Just because a woman "thinks" she prefers dark-haired, well-built man doesn't mean she won't respond to a blond-haired man with a KILLER PERSONALITY.
Just because a woman "says" she'd never kiss a guy on a first date doesn't mean she won't ever do it.
Just because a woman "says" she wants a nice, funny guy who's "not a pig" doesn't mean she will start dating her best friend.
Interesting concept, eh? Well, guess what? It works the "other way" too.
When you think, "Women are only attracted to jerks and that's why I never get laid", it may not reflect reality.
When you think, "I will never get laid because I am ugly", you're stopping yourself from success because you're neglecting the fact that women also care about your dating skills and personality. (In the real world, women care about the CUMULATIVE SCORE)
When you think, "My best friend gets laid a lot because he is an athlete," it doesn't really help you because the REALITY may be that your best friend is really just a VERY GOOD FLIRT.
In short, your own opinion of what "should" or "shouldn't" work could SEVERELY mess up your love life.
This is what I mean when I say I have based my Smart Dating Course on "reality" instead of on opinions and theory.

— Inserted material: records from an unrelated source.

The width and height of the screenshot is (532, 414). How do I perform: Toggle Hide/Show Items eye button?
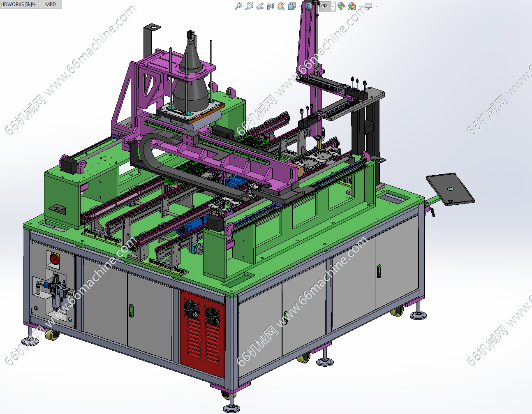[x=325, y=6]
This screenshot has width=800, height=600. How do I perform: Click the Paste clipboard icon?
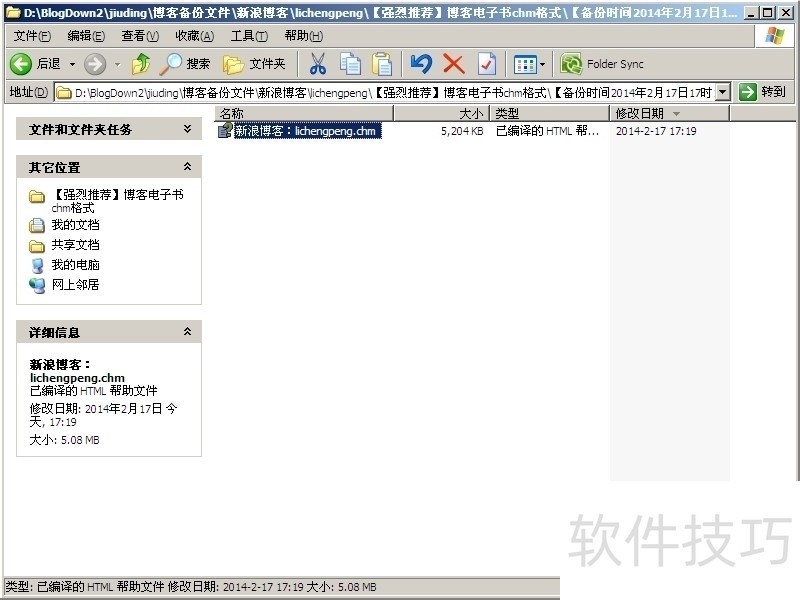(382, 64)
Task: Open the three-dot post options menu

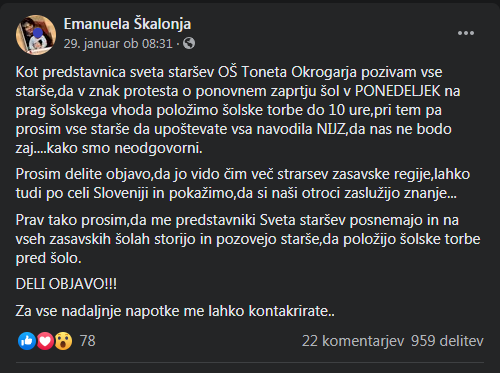Action: coord(466,33)
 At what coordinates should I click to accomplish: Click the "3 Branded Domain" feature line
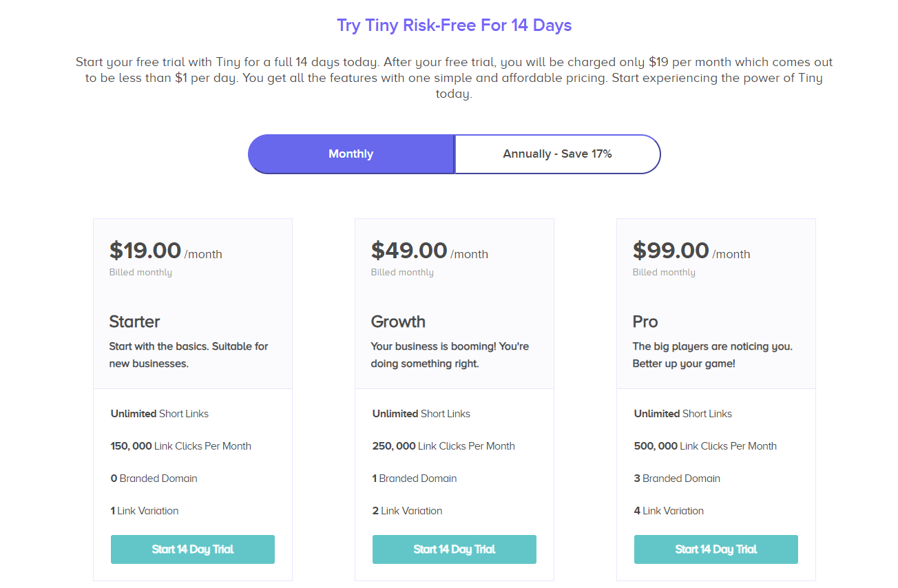click(x=677, y=479)
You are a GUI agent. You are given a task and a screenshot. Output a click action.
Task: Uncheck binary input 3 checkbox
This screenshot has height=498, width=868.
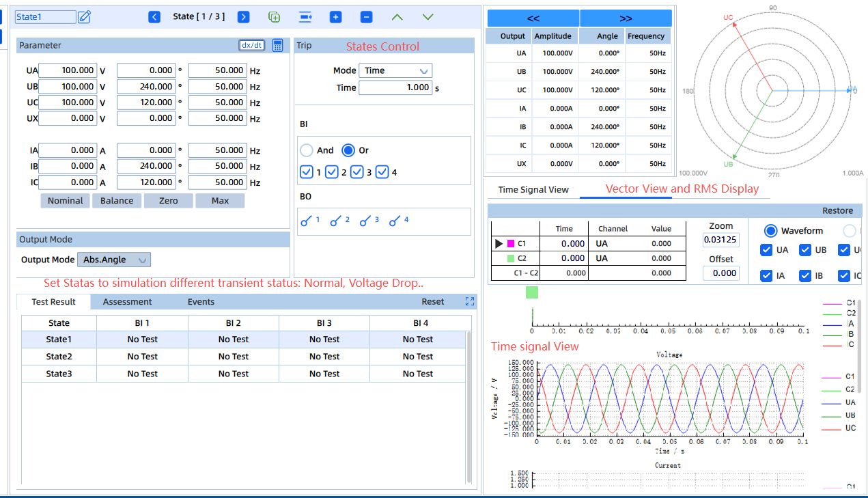[x=357, y=172]
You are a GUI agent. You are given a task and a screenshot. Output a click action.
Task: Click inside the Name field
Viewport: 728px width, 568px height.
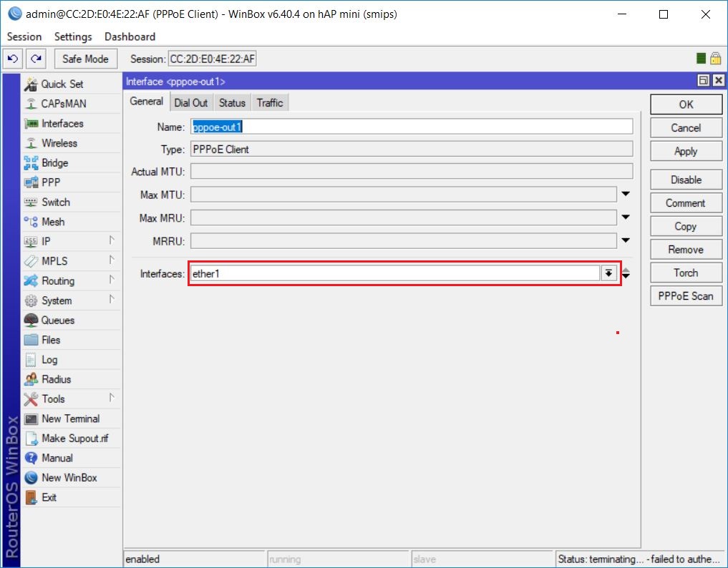[x=322, y=126]

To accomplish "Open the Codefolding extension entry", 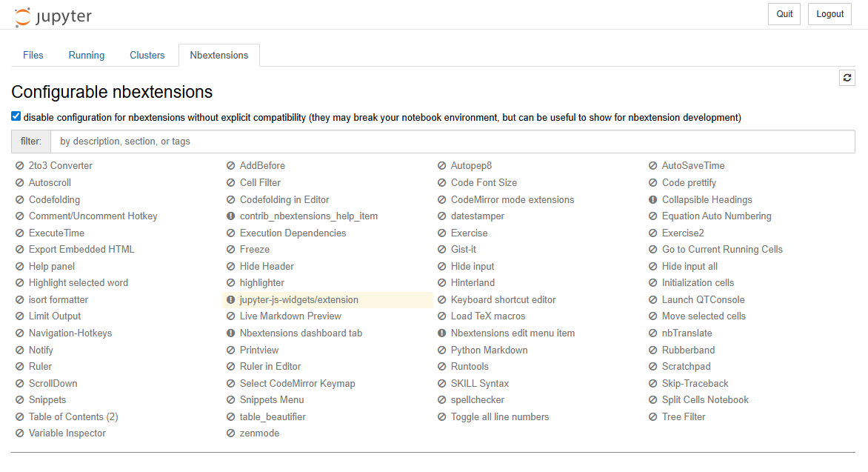I will tap(54, 199).
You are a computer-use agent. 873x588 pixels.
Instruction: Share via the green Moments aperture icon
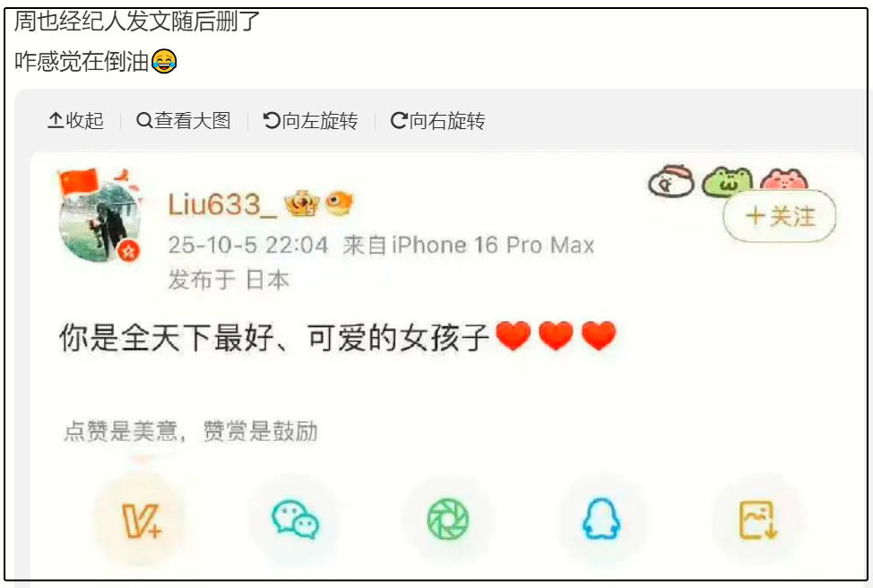click(448, 519)
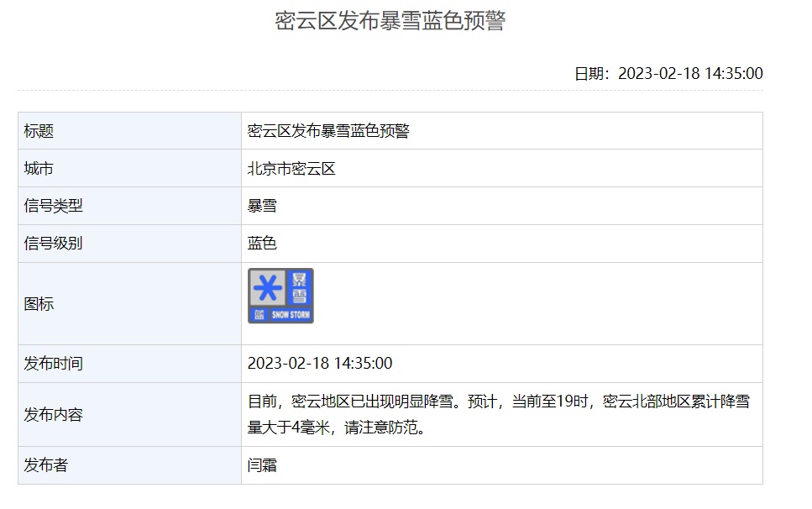Click the 北京市密云区 city value
The image size is (812, 509).
(x=291, y=169)
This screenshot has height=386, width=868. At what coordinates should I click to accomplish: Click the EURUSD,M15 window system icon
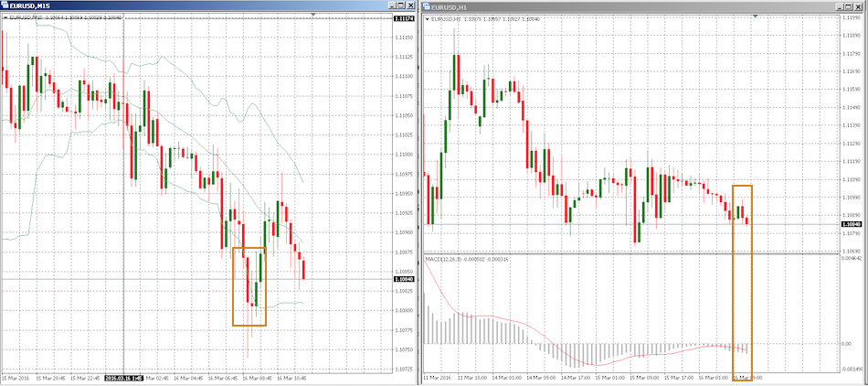[x=6, y=5]
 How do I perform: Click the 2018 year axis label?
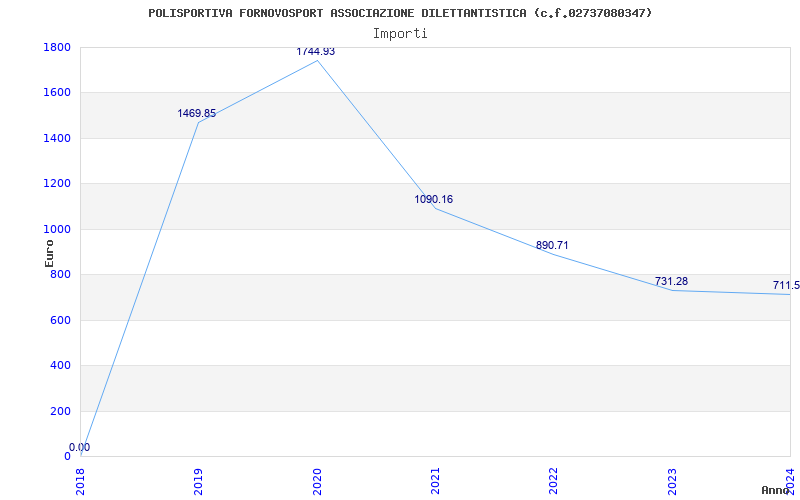[80, 482]
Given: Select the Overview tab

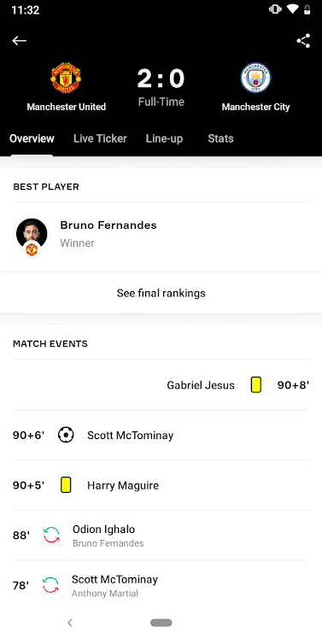Looking at the screenshot, I should pos(32,138).

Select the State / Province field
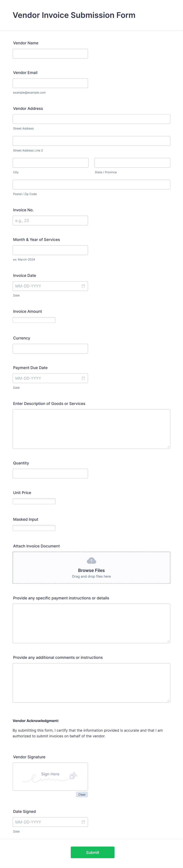point(132,162)
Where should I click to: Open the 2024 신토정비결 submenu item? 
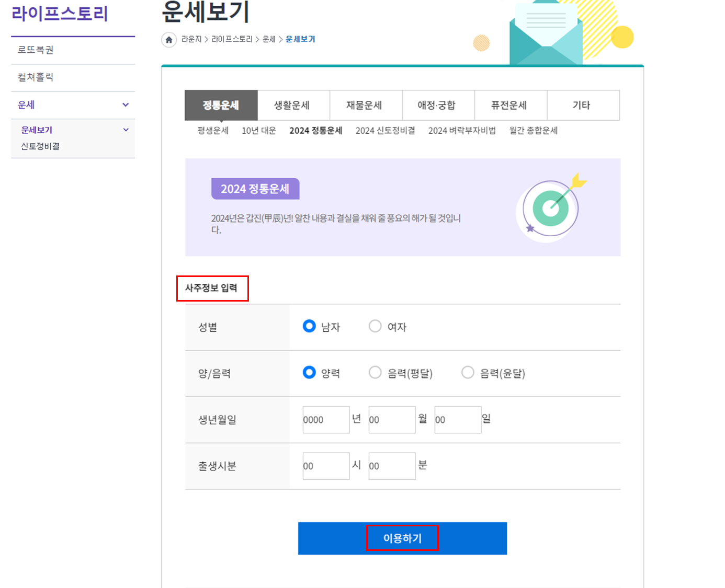coord(385,131)
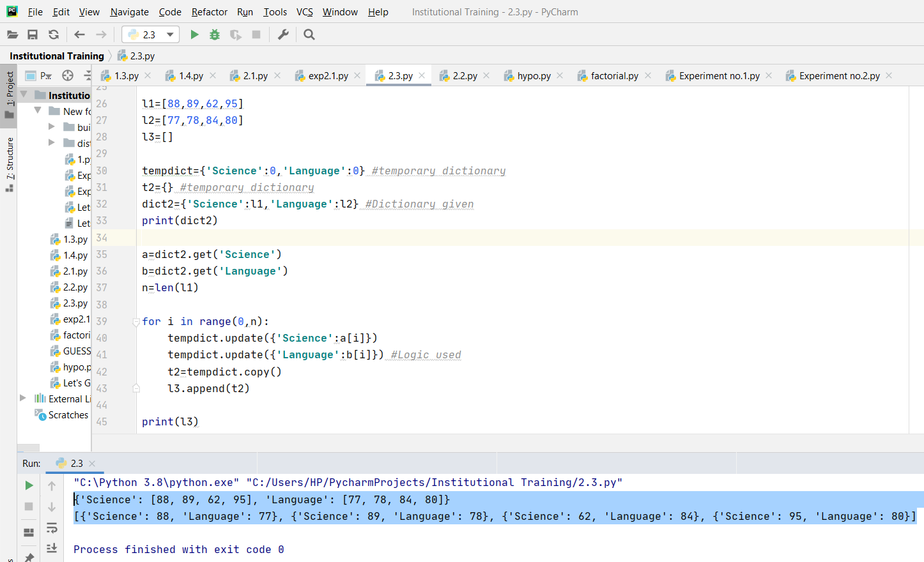
Task: Save all files using the floppy disk icon
Action: click(33, 34)
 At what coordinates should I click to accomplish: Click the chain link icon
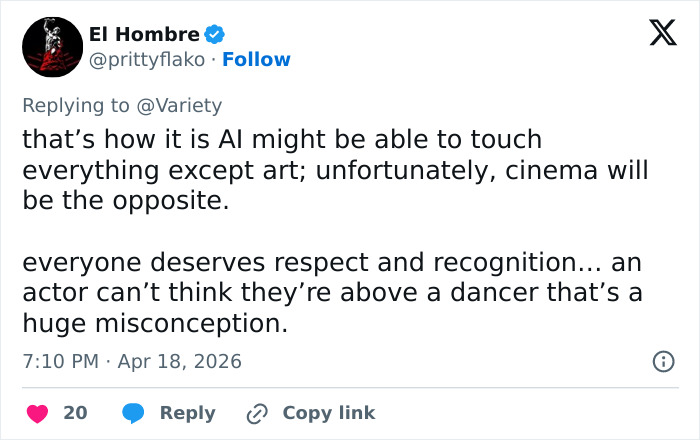(257, 412)
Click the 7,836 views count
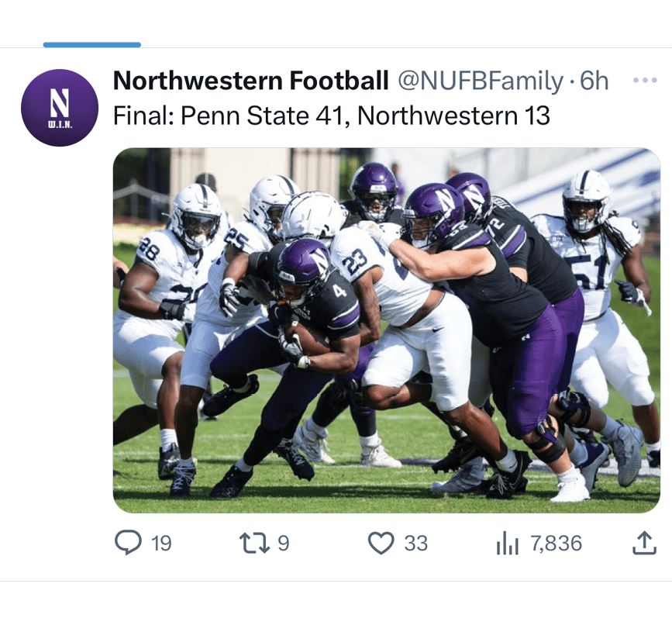This screenshot has height=625, width=672. coord(556,544)
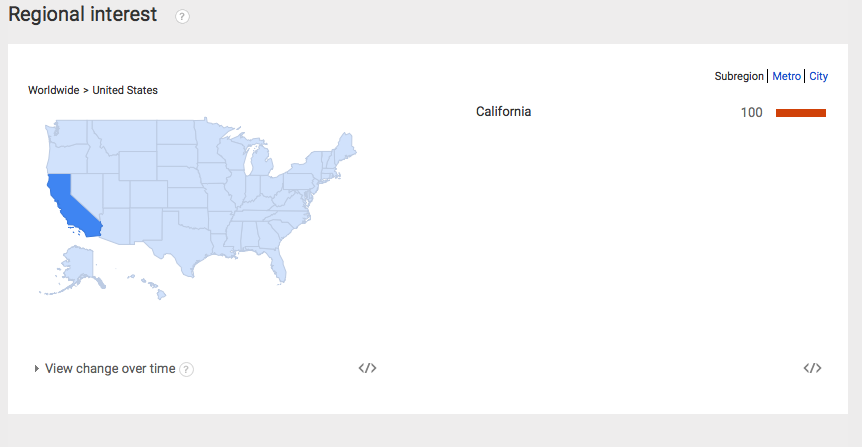Expand the View change over time triangle

36,368
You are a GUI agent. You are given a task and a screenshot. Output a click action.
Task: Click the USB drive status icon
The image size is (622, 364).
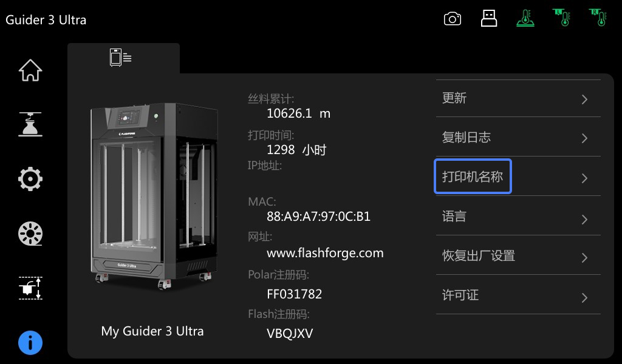(489, 18)
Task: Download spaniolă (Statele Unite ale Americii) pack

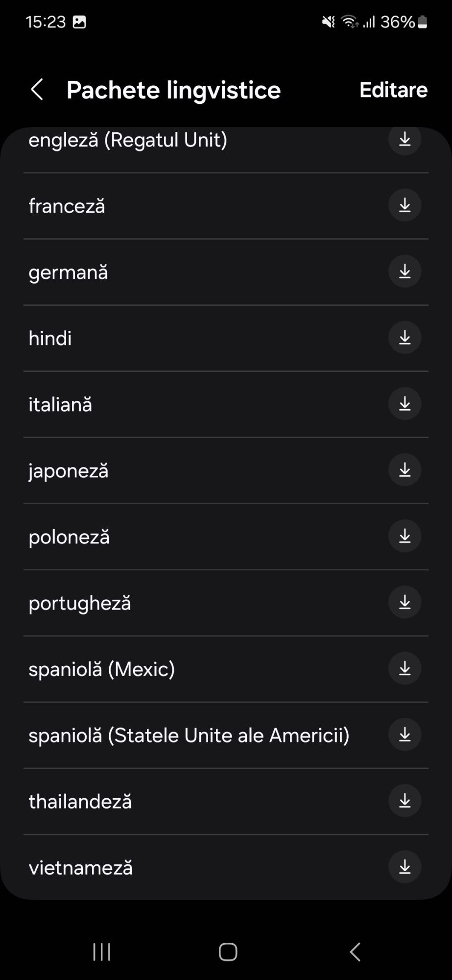Action: pos(404,735)
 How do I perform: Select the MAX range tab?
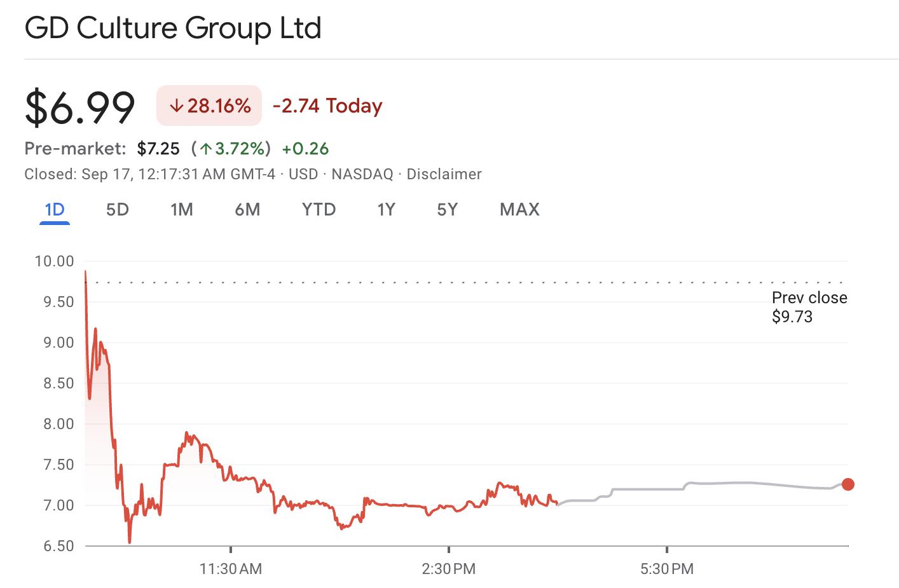click(x=519, y=210)
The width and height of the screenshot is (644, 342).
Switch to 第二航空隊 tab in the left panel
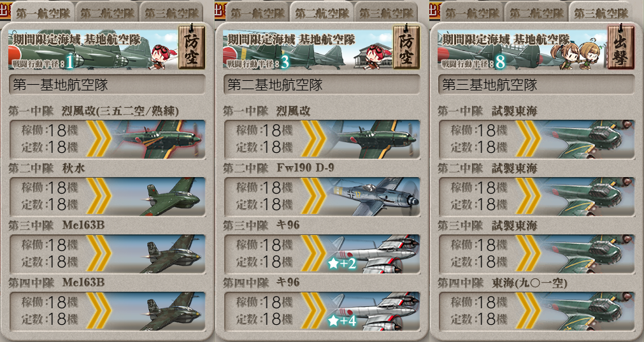(x=107, y=13)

Instead of thinking, "Hmm. I think women prefer jerks because that's what everybody says," I went out and OBSERVED people. I OBSERVED how the best "players" in the fields got women, and I tried to duplicate their success by imitating what they were doing - until I knew enough to compile everything into my own "model" which eventually became the Smart Dating system.
It took me a few years of time to finally "get it", and to have total confidence that I could go out and meet women, anywhere, anytime. But if I hadn't started observing REALITY instead of relying on my own opinions and old beliefs, I would probably still be a "shy" guy today.
I am not kidding. Take a look around you and look at how many men there are out there that are in their 30's or 40's and are still very unsuccessful with women. These guys never "got it". I am glad I did. And you should be glad you're going to get it too.
Here's the exercise for today. I want you to think of a guy you know who's VERY good with women. I want you to write down TEN things about him that you think are getting him women. Then look for the thing that is easiest for you to imitate and start doing it RIGHT AWAY. Model his success!